If you’re planning a ride, what do you think about? The snacks you’ll take and whether you need an extra layer? Or do you also think about whether anyone is going to need lunch while you’re out, and what they’ll have, and whether you’ll be back in time to pick up the kids from their play date? Getting out for a ride when you’re busy can be hard enough. If your partner is heading out for a ride, try and help them get out there by taking responsibility for figuring out all the things that need doing while they’re out, so they can get on with enjoying their bike ride.
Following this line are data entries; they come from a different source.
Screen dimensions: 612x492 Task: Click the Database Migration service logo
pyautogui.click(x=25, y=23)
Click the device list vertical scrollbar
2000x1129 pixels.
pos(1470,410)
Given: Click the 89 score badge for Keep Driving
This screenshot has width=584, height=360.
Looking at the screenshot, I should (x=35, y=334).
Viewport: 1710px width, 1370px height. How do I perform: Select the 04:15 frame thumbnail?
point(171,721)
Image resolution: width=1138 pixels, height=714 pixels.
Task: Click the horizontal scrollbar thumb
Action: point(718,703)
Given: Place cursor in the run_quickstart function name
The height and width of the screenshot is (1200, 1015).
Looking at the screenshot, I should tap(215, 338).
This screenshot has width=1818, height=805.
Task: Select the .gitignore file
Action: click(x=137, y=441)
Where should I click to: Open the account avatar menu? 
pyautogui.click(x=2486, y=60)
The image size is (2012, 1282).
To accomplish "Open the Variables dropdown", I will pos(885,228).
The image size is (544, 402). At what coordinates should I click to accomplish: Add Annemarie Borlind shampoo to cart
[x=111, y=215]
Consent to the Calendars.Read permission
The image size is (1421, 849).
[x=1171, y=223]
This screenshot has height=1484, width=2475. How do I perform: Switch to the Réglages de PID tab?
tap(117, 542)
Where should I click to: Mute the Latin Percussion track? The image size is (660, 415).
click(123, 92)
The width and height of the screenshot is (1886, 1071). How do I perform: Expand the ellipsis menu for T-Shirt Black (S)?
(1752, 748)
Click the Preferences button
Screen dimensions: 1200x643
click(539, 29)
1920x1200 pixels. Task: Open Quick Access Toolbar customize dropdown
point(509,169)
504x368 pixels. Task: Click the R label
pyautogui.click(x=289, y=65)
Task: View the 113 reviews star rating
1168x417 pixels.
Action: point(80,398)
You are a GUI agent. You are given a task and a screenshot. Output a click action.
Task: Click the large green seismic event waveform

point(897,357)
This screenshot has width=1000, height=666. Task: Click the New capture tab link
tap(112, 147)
The converse of the above, if you’re the one that normally takes care of something, don’t be afraid to let go – just because it’s not done exactly how you’d do it doesn’t make it wrong. Freezer food is OK. Socks don’t need to match. Safe, warm, fed and loved is what matters. Letting your partner take responsibility means accepting how they do things, including their mistakes. There might be some hiccoughs, but letting them learn will let you forget about planning and get on with riding.
How do you decide what you do with your disposable income? Do you cover the bills and then whatever is left over is yours to spend? Does that leave a part time or non-earner with anything meaningful to spend on themselves? Is one able to buy a whole new model year bike that they want while the other is saving up for new grips? Try ensure you are both comfortable with how you divide any spare cash.
Not too many of us are commuting at the moment, or doing a school run, but eventually we’ll be resuming all that, along with after school clubs, weekend races, and all the usual diary appointments that keep us busy. Hopefully we can carry through some of our 2020 habits and stick with home working, or keep the bike lanes to school, or ride to work – and it’s a great time to look to restructure these logistical routines to build bikes into your life. If you live in a city with some new bike lanes, maybe you can combine the school run with bikes, and keep up that online grocery delivery. Or maybe you can juggle the days you need to go into the office to divide the school run between you. ‘Journey chaining’ – where a single trip out combines a number of different tasks and locations – is one of those things that women have been found to do more than men, and that often makes riding a bike a trickier prospect. We live in a time of great change – can you take advantage of that to make bikes fit more easily into your routines?
When I’ve talked to people about finding time to ride, the recurring theme among both parents seems to be ‘guilt’. You feel guilty about being away from your family and taking time to yourself – but why should you? Adults need time out, headspace to focus on doing just one thing, or headspace to not focus on anything at all. If both adults in the house are truly getting equitable amounts of time out to do that, then there should be no guilt about it – enjoy it and return recharged to your busy household.
We’ve made great strides towards women’s equality over the years, and checking our own habits can help cement that progress. This International Women’s Day, I invite you to look to yourselves and see how you can support each other to ride truly free from other commitments. Ask yourselves the questions above, address any issues you find, and I think you will find that equality benefits everyone.